Risk Management Discipline for Operations

An important aspect of managing service levels is understanding how to manage risk. It is extremely difficult and financially impossible to eliminate all risks, so the goal of risk management should be to control the risks to an acceptable level within the constraints of available resources. Reducing risk in each phase of the Exchange service management life cycle and for each relationship in the Exchange service map requires that you:

Assess risks continuously. The team should never stop identifying new risks and should periodically re-evaluate existing risks.

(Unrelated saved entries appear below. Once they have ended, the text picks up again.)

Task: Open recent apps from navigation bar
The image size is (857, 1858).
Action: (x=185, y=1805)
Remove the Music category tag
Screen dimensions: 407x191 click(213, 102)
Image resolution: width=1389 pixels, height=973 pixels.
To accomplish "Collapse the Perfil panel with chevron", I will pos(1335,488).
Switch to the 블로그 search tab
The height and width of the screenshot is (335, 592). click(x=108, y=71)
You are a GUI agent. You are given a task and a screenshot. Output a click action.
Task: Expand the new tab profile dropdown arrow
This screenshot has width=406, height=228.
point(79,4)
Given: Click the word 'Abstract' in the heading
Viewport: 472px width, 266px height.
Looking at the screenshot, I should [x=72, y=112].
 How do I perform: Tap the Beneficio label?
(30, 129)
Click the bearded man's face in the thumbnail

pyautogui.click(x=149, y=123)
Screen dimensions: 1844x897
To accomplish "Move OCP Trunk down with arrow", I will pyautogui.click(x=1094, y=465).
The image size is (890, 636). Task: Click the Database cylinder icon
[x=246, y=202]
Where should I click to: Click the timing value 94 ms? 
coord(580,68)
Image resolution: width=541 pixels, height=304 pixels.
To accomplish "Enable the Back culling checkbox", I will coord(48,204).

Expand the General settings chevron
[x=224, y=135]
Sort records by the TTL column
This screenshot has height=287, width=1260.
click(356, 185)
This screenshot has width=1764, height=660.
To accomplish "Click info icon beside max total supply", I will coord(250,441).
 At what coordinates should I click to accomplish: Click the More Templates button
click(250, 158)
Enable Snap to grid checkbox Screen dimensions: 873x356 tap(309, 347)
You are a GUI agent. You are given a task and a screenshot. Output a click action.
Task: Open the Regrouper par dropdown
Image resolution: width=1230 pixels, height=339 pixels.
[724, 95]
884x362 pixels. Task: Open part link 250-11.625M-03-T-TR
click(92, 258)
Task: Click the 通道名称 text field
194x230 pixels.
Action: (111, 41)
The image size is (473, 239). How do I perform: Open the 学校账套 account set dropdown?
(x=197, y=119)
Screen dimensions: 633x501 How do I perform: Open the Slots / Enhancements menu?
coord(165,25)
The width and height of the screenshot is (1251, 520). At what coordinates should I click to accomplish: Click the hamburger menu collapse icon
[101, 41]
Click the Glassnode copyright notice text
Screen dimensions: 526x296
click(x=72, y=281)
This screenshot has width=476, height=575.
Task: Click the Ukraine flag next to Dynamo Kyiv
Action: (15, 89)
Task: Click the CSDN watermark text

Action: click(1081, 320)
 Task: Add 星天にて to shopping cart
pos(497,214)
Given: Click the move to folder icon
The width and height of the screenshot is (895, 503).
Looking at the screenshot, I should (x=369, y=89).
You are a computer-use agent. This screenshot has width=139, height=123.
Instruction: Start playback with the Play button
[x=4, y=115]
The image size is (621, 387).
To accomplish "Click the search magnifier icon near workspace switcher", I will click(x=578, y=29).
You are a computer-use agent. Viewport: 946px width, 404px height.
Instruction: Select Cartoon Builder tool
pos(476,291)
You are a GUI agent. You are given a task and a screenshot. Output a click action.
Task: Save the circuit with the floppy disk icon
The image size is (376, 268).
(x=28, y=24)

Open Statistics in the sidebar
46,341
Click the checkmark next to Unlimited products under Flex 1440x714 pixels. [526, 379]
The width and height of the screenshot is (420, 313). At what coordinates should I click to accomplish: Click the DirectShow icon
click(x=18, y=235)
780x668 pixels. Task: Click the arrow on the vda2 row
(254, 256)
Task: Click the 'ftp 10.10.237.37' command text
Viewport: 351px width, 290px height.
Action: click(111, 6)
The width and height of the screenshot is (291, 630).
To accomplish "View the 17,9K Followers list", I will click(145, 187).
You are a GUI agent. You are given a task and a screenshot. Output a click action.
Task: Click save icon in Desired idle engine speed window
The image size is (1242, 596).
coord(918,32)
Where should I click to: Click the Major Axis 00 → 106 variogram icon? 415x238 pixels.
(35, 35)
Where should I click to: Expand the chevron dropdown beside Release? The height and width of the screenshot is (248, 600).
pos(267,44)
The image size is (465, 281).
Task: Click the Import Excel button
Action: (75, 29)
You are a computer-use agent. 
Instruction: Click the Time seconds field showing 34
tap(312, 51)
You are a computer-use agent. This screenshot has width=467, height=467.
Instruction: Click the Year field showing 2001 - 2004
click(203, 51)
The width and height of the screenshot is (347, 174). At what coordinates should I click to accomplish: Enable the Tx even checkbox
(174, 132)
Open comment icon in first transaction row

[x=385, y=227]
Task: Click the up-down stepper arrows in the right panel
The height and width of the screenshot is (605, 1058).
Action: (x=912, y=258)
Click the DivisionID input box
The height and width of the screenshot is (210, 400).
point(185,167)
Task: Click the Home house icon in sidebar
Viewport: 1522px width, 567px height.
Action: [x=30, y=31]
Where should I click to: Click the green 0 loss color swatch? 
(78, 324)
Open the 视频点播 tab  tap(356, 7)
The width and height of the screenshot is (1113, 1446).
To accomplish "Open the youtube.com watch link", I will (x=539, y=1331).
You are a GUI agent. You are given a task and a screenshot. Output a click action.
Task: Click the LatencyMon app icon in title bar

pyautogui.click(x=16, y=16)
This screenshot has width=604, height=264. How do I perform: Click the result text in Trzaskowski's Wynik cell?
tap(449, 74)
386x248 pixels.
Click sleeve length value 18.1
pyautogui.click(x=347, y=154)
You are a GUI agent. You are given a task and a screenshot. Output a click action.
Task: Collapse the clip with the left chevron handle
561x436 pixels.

Integrate risk management into every role and every function. At a high level, every role should share part of the responsibility for managing risk, and every process should be designed with risk management in mind.

Treat risk identification positively. For risk management to succeed, team members must be willing to identify risk without fear of retribution or criticism.

Use risk-based scheduling. Maintaining an environment often means making changes in logical sequence; where possible, the team should make the riskiest changes first to avoid wasting time and resources on changes that cannot be released.

Establish an acceptable process. Success requires a formal process that the team understands and uses.

This guide discusses three important steps in risk management:

1.

Identification

2.

Analysis and Prioritization

3.

Mitigation and Contingencies

For more information about risk management and the six steps inherent to it, see the Microsoft Operations Framework Risk Management Discipline for Operations white paper available from the MOF Web site at http://www.microsoft.com/technet/itsolutions/cits/mo/mof/mofrisk.mspx.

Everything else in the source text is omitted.